= Aneek theatre group =

Indian Theatre

Aneek, established on 9 October 1999, is a group theatre based in Kolkata, India. Aneek celebrates its Silver Jubilee this year.

==Background==
Aneek organises theatre festivals. From 1999 it has organised the international theatre festival Ganga Jamuna Natya Utsab which involves theatre groups from West Bengal, rest of India and other countries like Japan, Nepal, America and Germany. It also has organised an Inter-school and Inter-College drama Competition since 2003. From 2010, Aneek has organised the Bengali Short Drama Festival. A National Symposium, The Subaltern in Indian Theatre was organised on 13 and 14 November 2010 in collaboration with Department of English, University of Calcutta. In 2011, a festival was organised to commemorate the 150th birth anniversary of Rabindranath Tagore. Twenty five groups from all the 19 districts of West Bengal participated.

In 2012, a 2-day Symposium titled Rural problems & Indian Theatre was organised. The 14th Ganga Jamuna Natya utsab was held from 24 December 2011 to 4 January 2012 in Kolkata & Madhyamgram. Thirty two teams participated in the festival. The 15th Ganga Jamuna Natya Utsab was held from 23 December 2012 to 4 January 2013 in Kolkata & Madhyamgram. A National Symposium, 'Society, Nation & Rabindranath' was organised by Aneek aided by Ministry of Culture, Government of India on 23 and 24 June 2012 at Bharatiya Bhasha Parishad Auditorium, Kolkata. Eminent speakers from all over the country gave deliberations.

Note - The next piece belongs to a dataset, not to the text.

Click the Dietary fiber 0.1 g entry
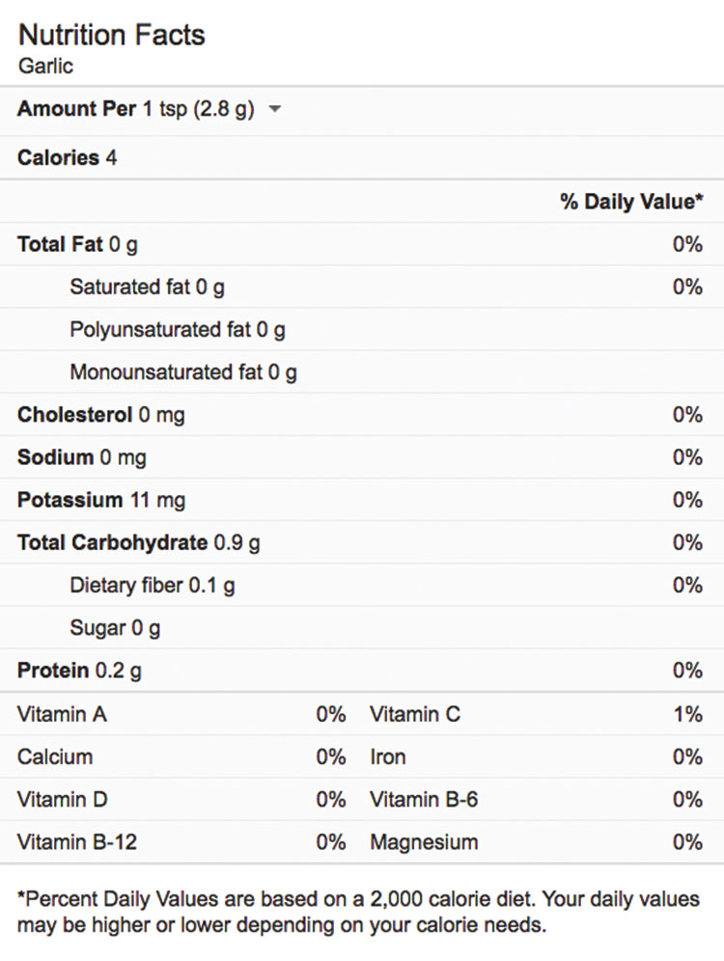[152, 585]
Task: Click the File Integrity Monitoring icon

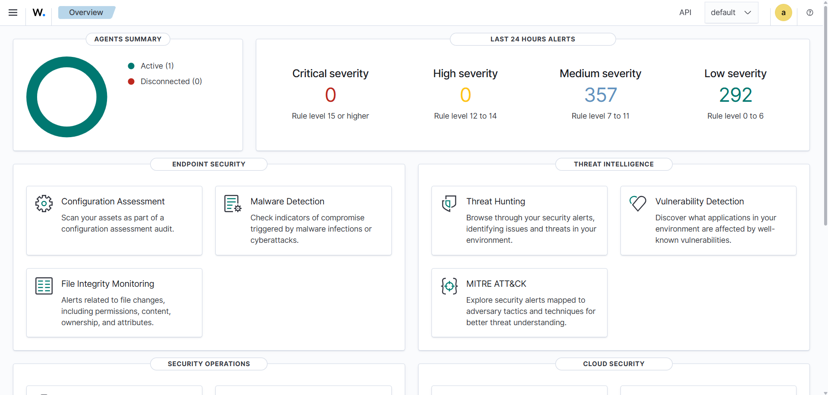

In September 2013, a six-day theatre festival "Ganga-Jamuna Natyautsab" was arranged by Ganga-Jamuna Natyautsab Parishad (Bangladesh Committee), in association with Aneek. The festival showcased a total of 17 plays from Bangladesh and one from India. Aneek staged "Prateek," at 7pm at the National Theatre Hall of BSA on the closing day. Leading troupes of Bangladesh like Aranyak, Dhaka Theatre, Loko Natya Dal, Prachyanat, Nagarik Natyangan and others staged their acclaimed plays in the event.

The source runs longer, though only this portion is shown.